Once this situation is manually resolved by an administrator, resource
on one of the nodes can be initialized (erasing local data), which makes
connection to the remote node possible again.
Connection of freshly initialized component will trigger full resource
synchronization.
.Pp
The
.Nm
daemon itself never picks his role up automatically.
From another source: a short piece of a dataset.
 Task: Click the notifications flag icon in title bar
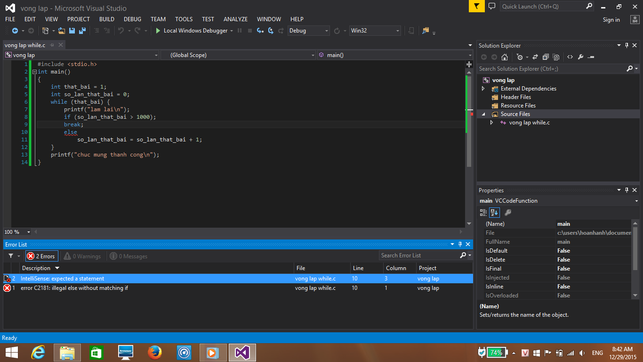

The role has to be configured with the
.Xr hastctl 8
control utility by additional software like
.Nm ucarp
or
.Nm heartbeat
that can reliably manage role separation and switch secondary node to
primary role in case of original primary failure.
.Pp
The
.Nm
daemon can be started with the following command line arguments:
.Bl -tag -width ".Fl P Ar pidfile"
.It Fl c Ar config
Specify alternative location of the configuration file.
The default location is
.Pa /etc/hast.conf .
.It Fl d
Print or log debugging information.
This option can be specified multiple times to raise the verbosity
level.
.It Fl F
Start the
.Nm
daemon in the foreground.
By default
.Nm
starts in the background.
.It Fl h
Print the
.Nm
usage message.
.It Fl P Ar pidfile
Specify alternative location of a file where main process PID will be
stored.
The default location is
.Pa /var/run/hastd.pid .
.El
.Sh EXIT STATUS
Exit status is 0 on success, or one of the values described in
.Xr sysexits 3
on failure.
.Sh EXAMPLES
Launch
.Nm
on both nodes.
Set role for resource
.Nm shared
to primary on
.Nm nodeA
and to secondary on
.Nm nodeB .
Create file system on
.Pa /dev/hast/shared
provider and mount it.
.Bd -literal -offset indent
nodeB# hastd
nodeB# hastctl role secondary shared
nodeA# hastd
nodeA# hastctl role primary shared
nodeA# newfs -U /dev/hast/shared
nodeA# mount -o noatime /dev/hast/shared /shared
.Ed
.Sh FILES
.Bl -tag -width ".Pa /var/run/hastctl" -compact
.It Pa /etc/hast.conf
The configuration file for
.Nm
and
.Xr hastctl 8 .
.It Pa /var/run/hastctl
Control socket used by the
.Xr hastctl 8
control utility to communicate with
.Nm .
.It Pa /var/run/hastd.pid
The default location of the
.Nm
PID file.
.El
.Sh SEE ALSO
.Xr sysexits 3 ,
.Xr geom 4 ,
.Xr hast.conf 5 ,
.Xr ggatec 8 ,
.Xr ggated 8 ,
.Xr ggatel 8 ,
.Xr hastctl 8 ,
.Xr mount 8 ,
.Xr newfs 8 ,
.Xr g_bio 9 .
.Sh AUTHORS
The
.Nm
was developed by
.An Pawel Jakub Dawidek Aq pjd@FreeBSD.org
under sponsorship of the FreeBSD Foundation.